Quizá en su casa, antes de que saliera a la calle, fuera la opción más segura, pensaba en alto Ludo. Sí, allí lo eliminaría. Donatello se mantuvo en silencio. La delegación en Ludo lo incomodó, especialmente por la confianza que denotaba aquella. Él pasaba a ocupar un lugar muy secundario, y molesto dejó a solas a Ludo. Este se tumbó en el amplio sofá y planificó el cómo. Sería al día siguiente, no más tarde. Fumó algunos pitillos y, al cabo de una hora, salió para conseguir el arma. Esto no le suponía ningún problema, tenía contactos que se la proporcionarían a muy buen precio. Le daba algo de pena acabar con él, el rebelde y posible liquidador del don, porque le había cogido aprecio, pero una orden era una orden. Necesitaba una copa.

Apareció tarde por su casa y había bebido más de una. No cenó y se retiró a descansar. Necesitaba estar bien despierto al día siguiente. Esa noche soñó como lo mataba, como el chico le rogaba, con lágrimas en los ojos, que no lo hiciera, alguna solución se podía buscar, él no representaba ninguna amenaza. Incluso pudo percibir que su entrepierna comenzaba a empaparse. Pero no hubo piedad, y apretó el gatillo varias veces para, a continuación, abandonar la escena lo antes posible.

El día amaneció lluvioso, pero el mal tiempo no lo iba a echar para atrás.
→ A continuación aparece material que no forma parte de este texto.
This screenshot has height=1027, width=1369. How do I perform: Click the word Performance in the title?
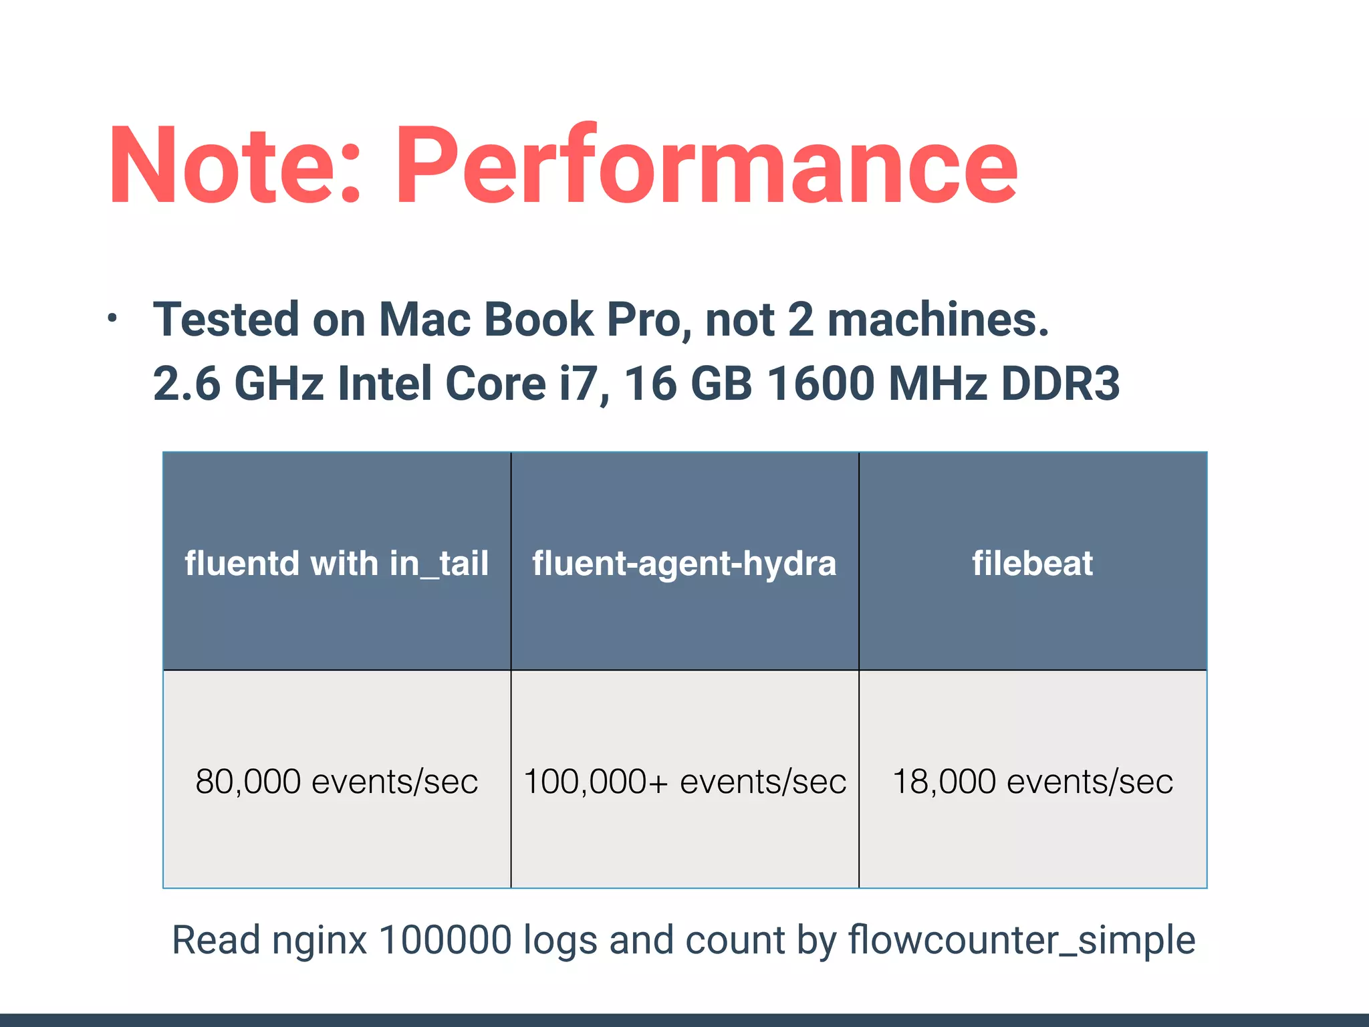707,165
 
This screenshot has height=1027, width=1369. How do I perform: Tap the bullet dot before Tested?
112,319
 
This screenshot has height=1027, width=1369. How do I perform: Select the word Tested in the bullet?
226,319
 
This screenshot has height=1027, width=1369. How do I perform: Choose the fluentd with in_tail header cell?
337,562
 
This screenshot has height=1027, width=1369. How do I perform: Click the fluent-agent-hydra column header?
684,562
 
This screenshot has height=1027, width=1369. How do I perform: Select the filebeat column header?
1033,562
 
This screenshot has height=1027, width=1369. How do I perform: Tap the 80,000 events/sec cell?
337,781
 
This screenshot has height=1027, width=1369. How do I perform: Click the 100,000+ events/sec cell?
684,781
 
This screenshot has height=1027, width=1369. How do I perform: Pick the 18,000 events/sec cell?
1033,781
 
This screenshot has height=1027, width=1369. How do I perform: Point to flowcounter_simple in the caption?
1021,940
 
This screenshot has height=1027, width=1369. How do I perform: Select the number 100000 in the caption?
445,940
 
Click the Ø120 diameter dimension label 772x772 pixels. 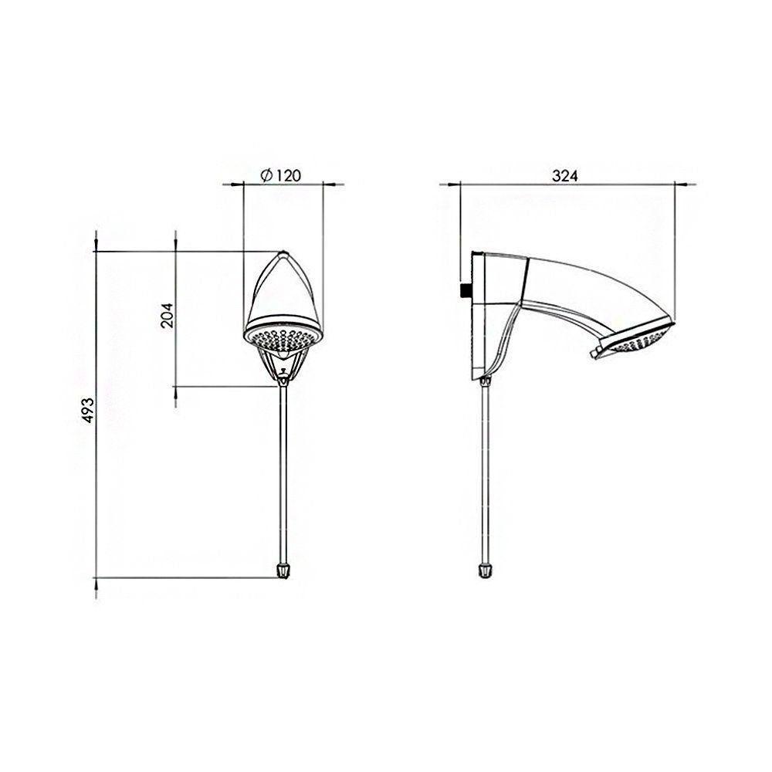(281, 176)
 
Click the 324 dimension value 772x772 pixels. (565, 176)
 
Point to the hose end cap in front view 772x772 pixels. (284, 571)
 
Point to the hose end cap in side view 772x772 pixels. (485, 571)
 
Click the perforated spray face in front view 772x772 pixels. (283, 339)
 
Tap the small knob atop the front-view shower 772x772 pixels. (283, 253)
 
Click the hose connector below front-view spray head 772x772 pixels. (284, 372)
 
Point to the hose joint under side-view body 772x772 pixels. (486, 378)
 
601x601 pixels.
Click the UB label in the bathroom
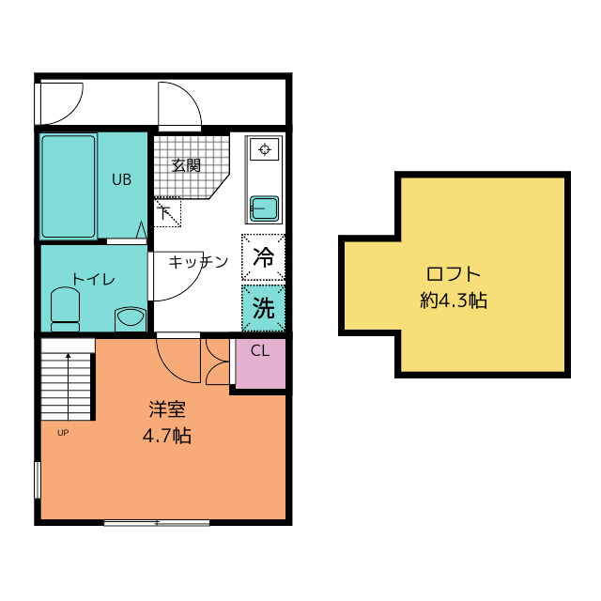[122, 178]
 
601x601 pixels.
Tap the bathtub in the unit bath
[68, 186]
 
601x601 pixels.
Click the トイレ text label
[94, 279]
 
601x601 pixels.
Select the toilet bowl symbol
[66, 308]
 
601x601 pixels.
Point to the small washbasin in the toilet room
[130, 316]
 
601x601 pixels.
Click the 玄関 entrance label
[186, 165]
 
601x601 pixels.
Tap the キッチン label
[199, 262]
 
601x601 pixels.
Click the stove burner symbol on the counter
[264, 148]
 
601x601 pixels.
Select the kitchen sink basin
[263, 207]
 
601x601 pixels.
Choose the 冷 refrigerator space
[264, 256]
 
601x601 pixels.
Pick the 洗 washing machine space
[264, 308]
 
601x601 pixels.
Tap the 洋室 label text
[167, 410]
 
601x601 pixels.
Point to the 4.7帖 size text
[167, 436]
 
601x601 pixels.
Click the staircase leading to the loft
[68, 385]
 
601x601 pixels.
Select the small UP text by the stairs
[63, 433]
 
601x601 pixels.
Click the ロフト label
[453, 275]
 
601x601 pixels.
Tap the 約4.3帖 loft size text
[453, 301]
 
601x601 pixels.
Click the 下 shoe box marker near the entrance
[165, 212]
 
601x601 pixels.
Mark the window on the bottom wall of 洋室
[157, 522]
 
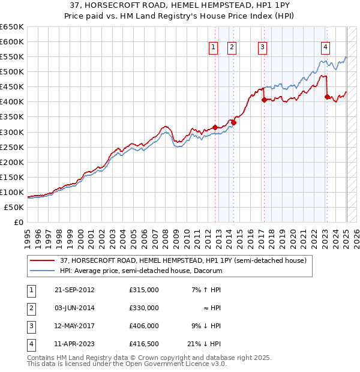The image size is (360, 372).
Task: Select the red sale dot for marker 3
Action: coord(263,100)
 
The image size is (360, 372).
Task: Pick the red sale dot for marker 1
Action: coord(215,127)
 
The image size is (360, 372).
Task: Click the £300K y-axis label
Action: coord(12,132)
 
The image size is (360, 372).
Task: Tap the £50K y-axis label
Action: coord(14,207)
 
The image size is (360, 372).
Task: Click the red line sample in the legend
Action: coord(42,260)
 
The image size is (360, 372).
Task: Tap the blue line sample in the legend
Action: coord(42,271)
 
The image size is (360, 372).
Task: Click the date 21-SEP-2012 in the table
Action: coord(74,290)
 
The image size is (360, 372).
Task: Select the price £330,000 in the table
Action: coord(144,308)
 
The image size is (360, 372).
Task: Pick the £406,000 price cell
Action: coord(144,326)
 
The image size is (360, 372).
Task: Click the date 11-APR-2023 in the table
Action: coord(74,344)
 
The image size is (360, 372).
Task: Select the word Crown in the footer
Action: coord(154,358)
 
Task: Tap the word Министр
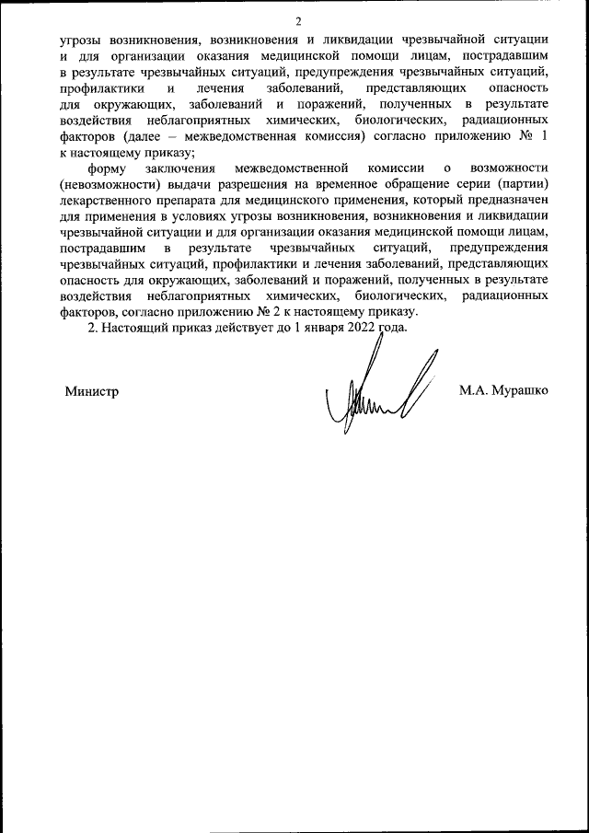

Preparó el arma conseguida de sus contactos, le debían un favor que se cobró entonces, y también una segunda, por si se torcían las cosas, y salió en dirección a la casa del muchacho. Cogería un taxi en la esquina con la quinta, recorrería en él las cuatro manzanas que le separaban de la vivienda del muchacho, manteniéndose en un inquietante silencio que desconcertó al taxista, quien esperaba un poco de conversación, y pagó apeándose un par de casas más atrás.

Se dirigió hacia el lateral de la vivienda. Sabía que vivía solo, eso facilitaba la acción, pero había que asegurarse del factor sorpresa. Muy próximo a la casa, oyó que la puerta de entrada se abría. Impetuosamente se escondió y lo vio salir. ¡Mierda!, el abandono de su hogar desbarataba su plan, pero Ludo era un tipo con recursos, experimentado en esas lides. Se dispuso a seguirlo.

No pareció darse cuenta de su presencia, aunque andaba algo intranquilo, mirando constantemente a su alrededor. A esa hora la calle estaba algo concurrida, no era buen sitio hacerlo allí. La huida sería compleja, entorpecida por los viandantes. Sabía que él podría reconocerlo fácilmente, por lo que permanecía convenientemente oculto a su mirada. Al terminar la calle torció para introducirse en una avenida. Aceleró el paso para no perderlo. Al doblar lo localizó de nuevo. Estaba cruzando la calle, sorteando hábilmente los vehículos que circulaban por ella. Finalmente se introdujo en una cafetería, posiblemente para tomar un desayuno. “Será tu última comida”, pensó, y desde una distancia discreta atisbó el interior del local.

La camarera se había acercado al sector de la barra donde se disponía a tomar algo. Ludo vio como pedía y como, a continuación, sacaba una nota de uno de los bolsillos de su chaqueta, leyéndola concentrado. Era el momento de actuar. Sacó su arma y entró en el local. Cuando se encontraba a escasos tres metros de él, el chico se volvió. Tenía un arma en su mano derecha de la que Ludo no acertó a adivinar el modelo. Había recibido dos impactos mortales de bala y cayó pesadamente sobre el frío suelo. El muchacho se acercó y miró su cara, con los ojos abiertos e inexpresivos. Ludo había muerto. La nota pasada por Donatello era cierta. Se acababa de crear un vínculo muy especial entre ambos.